Any media processing can generally gain significant performance with SIMD instructions. Even web browsing is a workload that is affected, as (among other things) libjpeg-turbo uses SIMD instructions to accelerate decoding. It doesn't yet use AVX512, but it does use AVX2. If there are gains with AVX2, why wouldn't there be with AVX512.

Even if AVX512 would remain 256 bits, it would be an improvement over AVX2 as new instructions enable acceleration of workload that were not possible before, plus there is an increase in productivity/ease of use.

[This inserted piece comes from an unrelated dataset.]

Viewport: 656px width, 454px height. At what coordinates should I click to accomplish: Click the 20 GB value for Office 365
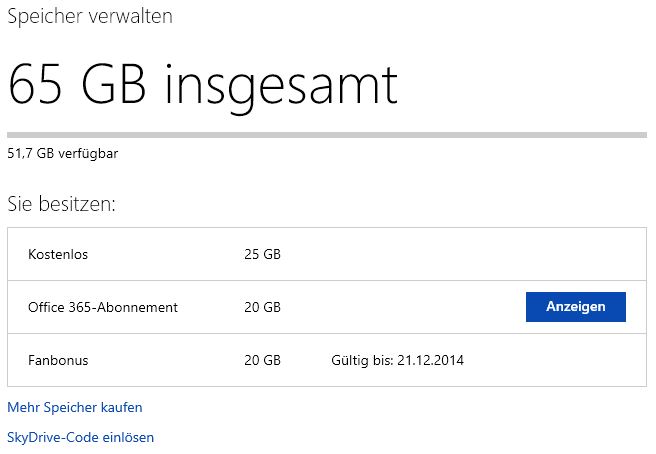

However, AVX512 won't be used much for consumer applications until there is big enough market penetration of CPUs that support these instructions, as it has been the case with any new SIMD instructions when they were first introduced.


> Any media processing can generally gain significant performance with SIMD instructions

To a limit. JPEG (and many video codecs based on JPEG) have 8x8 macroblocks, which means the "easiest" SIMD-parallel is 64-way. And AVX512 taken 8-bits at a time is in fact, 64-way SIMD.

To get further parallel processing after that, you'll probably have to change the format. GPUs go up to 1024-way NVidia blocks (or AMD Thread groups), which are basically SIMD-units ganged together so that thread-barrier instructions can keep them in sync better. 1024-work items corresponds to a 32x32 pixel working area.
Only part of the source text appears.